Лес рубят - щепки летят | страница 71
И вся эта жизнь, голодная, холодная, но свободная жизнь, прошла безвозвратно. Нельзя сказать, чтобы Антон не любил и прежде отца, он просто не любил пьянства отца; он боялся, когда отец бывал пьян, теперь же, при разлуке с родным домом, в сердце ребенка вдруг проснулась страстная, болезненная любовь к отцу. Он скорбно думал: «Эх, если бы отец-то был жив, не пришлось бы нам идти по миру». Его детскому воображению представлялось, что они покидают родное гнездо именно затем, чтобы идти по миру.
— Вот теперь по разным углам разойдемся, — прервала тишину Марья Дмитриевна. — И где предел, предел-то где господь положит?
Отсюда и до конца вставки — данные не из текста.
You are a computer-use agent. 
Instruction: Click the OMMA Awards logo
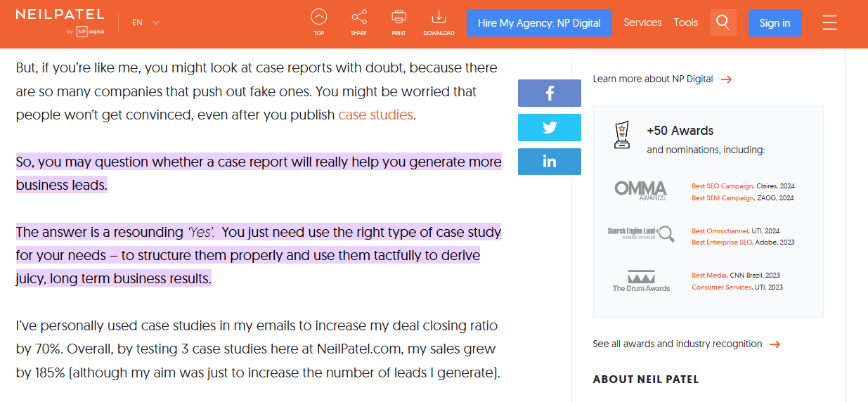pos(640,190)
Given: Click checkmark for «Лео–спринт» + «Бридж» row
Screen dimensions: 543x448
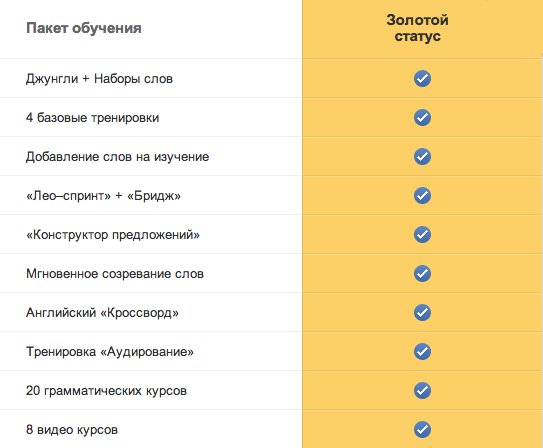Looking at the screenshot, I should pyautogui.click(x=422, y=196).
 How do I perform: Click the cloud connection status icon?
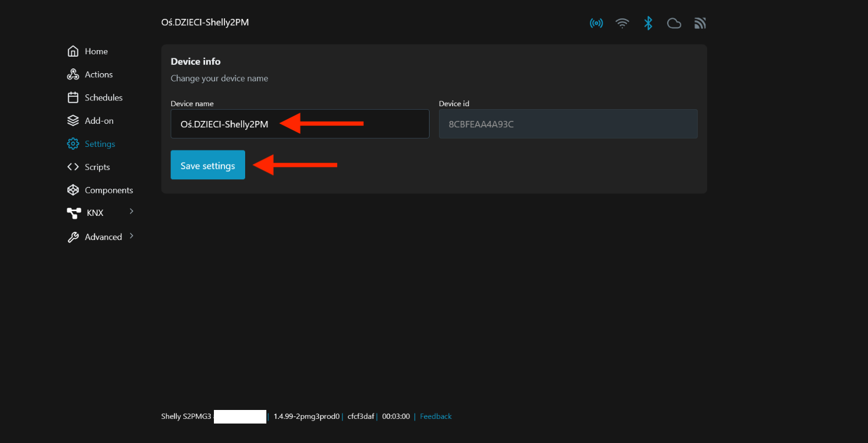674,23

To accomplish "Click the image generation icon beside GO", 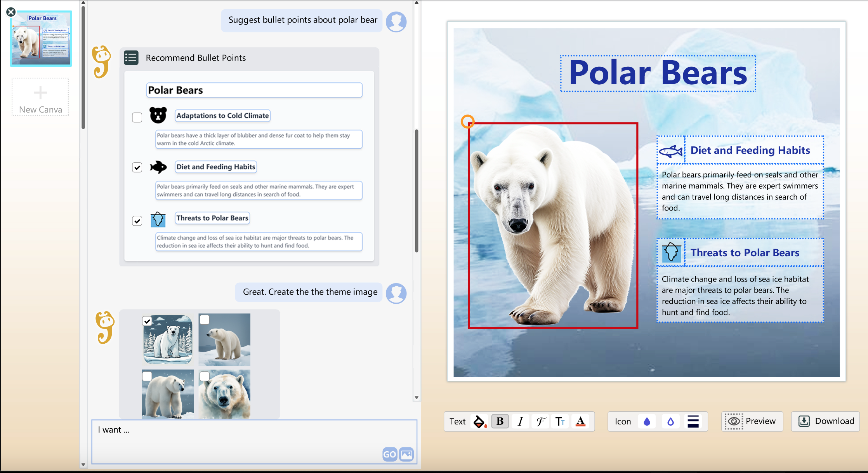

Вот, Митревна, думаю я теперь, подрастут детки, куда их судьба занесет — бог весть; может, на край света уйдут. И придется мне, как тебе, одной где-нибудь в углу век доживать. Тяжело это, больно, голубушка!
Старуха вздохнула.
— Не говори лучше, Марья Дмитриевна, знаю, мать моя, все знаю, — глухо пробормотала она, качая всклокоченной головой. — И я не без детей век прожила, сама их поила, сама грудью кормила… И отнял господь всех, и все ушли, и одна осталась… Сын в Сибирь пошел… при мне и клеймили за разбой… Молодец был, в гвардии бы служить, а не в каторжной работе молодость загубить… Дочь в больнице умерла… Сперва в каретах ездила… потом в больнице умерла… Она, мать моя, всем дорога…
Опять как-то глухо, как-то пророчески звучали слова полубезумной седой старухи в мертвом затишье среди опечаленной семьи. Старуха говорила о своих страшных несчастиях, о гибели своих когда-то любимых детей с тою ледяною холодностью, с тем невозмутимым спокойствием, с которыми говорит иногда старый инвалид об отнятых у него за десятки лет тому назад руке и ноге. В этой холодности, в этом спокойствии есть что-то роковое, леденящее кровь слушателя. Действительно, сколько страданий, сколько потерь нужно перенести, чтобы говорить с невозмутимым хладнокровием об оторванном у нашего собственного тела куске мяса, о вырванных из наших объятий любимых существах? Еще страшнее становится слушателю, когда старый инвалид, рассказывая свою историю, хладнокровно пророчит такой же исход новобранцу, только что идущему в битву, черпающему силы к борьбе в одних надеждах на победу.
— За собой, касатка, смотри, за собой смотри, — еще глуше заговорила старуха, обращая к Катерине Александровне свое морщинистое, серо-желтое лицо. — Ишь очи-то у тебя черные, волосы кудрявые, как ночь темные: ночью-то греха бы не было!.. За собой смотри!